The effective design of scientific experiments is critical to success, yet graduate students receive very little formal training in how to do it. Based on a well–received course taught by the author, Experimental Design for Biologists fills this gap.
Experimental Design for Biologists explains how to establish the framework for an experimental project, how to set up a system, design experiments within that system, and how to determine and use the correct set of controls. Separate chapters are devoted to negative controls, positive controls, and other categories of controls that are perhaps less recognized, such as “assumption controls,” and “experimentalist controls.” Furthermore, there are sections on establishing the experimental system, which include performing critical system controls.
Should all experimental plans be hypothesis–driven? Is a question/answer approach more appropriate? What was the hypothesis behind the Human Genome Project? What color is the sky? How does one get to Carnegie Hall? The answers to these kinds of questions can be found in Experimental Design for Biologists. Written in an engaging manner, the book provides compelling lessons in framing an experimental question, establishing a validated system to answer the question, and deriving verifiable models from experimental data. Experimental Design for Biologists is an essential source of theory and practical guidance in designing a research plan.

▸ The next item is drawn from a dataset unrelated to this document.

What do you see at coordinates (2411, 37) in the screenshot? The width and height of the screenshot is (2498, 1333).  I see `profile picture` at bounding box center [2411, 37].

[David Glass] has written an extraordinarily concise, highly instructive book based on a course he developed. It guides potential and practicing researchers through scientific epistemology and sound research design. The author uses extensive application examples, especially biological ones. Early chapters focus on philosophical constructs related to research issues, especially critical rationalism. The volume presents effective framing of both testing a hypothesis and a question/answer format.